• **SUPPLIED PASSAGE**
□ □ □ □

France's Senate has overwhelmingly voted in favour of a ban on so-called LGBT conversion therapy.
The bill was approved at its first reading on Tuesday, with 305 voting in favour and 28 against.
Under the new law, citizens can be punished with prison sentences and fines for attempting to change the sexual orientation or gender identity of LGBT+ people.
Last month, France's parliament had approved the law proposed by members of President Emmanuel Macron’s En Marche! party.
"Being yourself is not a crime," said France's equality minister Elisabeth Moreno, adding that so-called conversion therapy was "unbearable attacks on human integrity".
"Homosexuality and trans-identity are not diseases that can be cured," said Moreno. "There is nothing to cure."
The practice of trying to "convert" LGBT+ people to heterosexuality or traditional gender expectations is scientifically discredited.
The proposed legislation in France would introduce criminal penalties of up to two years in jail and €30,000 in fines.
Sentences could be increased to three years imprisonment and fines of €45,000 for attempts involving children or other particularly vulnerable people.
Additions and edits to the law will now be discussed in a joint committee before it can be passed into effect in France.
Several other European countries, including Germany and Malta, have already banned so-called gay conversion therapy.

□ □ □ □

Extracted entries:

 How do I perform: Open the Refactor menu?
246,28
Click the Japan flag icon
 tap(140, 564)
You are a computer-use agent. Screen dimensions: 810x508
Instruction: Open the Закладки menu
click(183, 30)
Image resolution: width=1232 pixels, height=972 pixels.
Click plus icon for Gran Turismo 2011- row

□ □ □ □

• **TASK SET**
1. In the conversion therapy article, what is the highest fine for attempts involving children or other particularly vulnerable people?
2. Echo the part of the conversion therapy article that opens with the words containing "France's Senate has" and closes with "and 28 against.".
Rely solely on the conversion therapy article when answering.

• **RESPONSES PER TASK**
1. €45,000

2.
France's Senate has overwhelmingly voted in favour of a ban on so-called LGBT conversion therapy.
The bill was approved at its first reading on Tuesday, with 305 voting in favour and 28 against.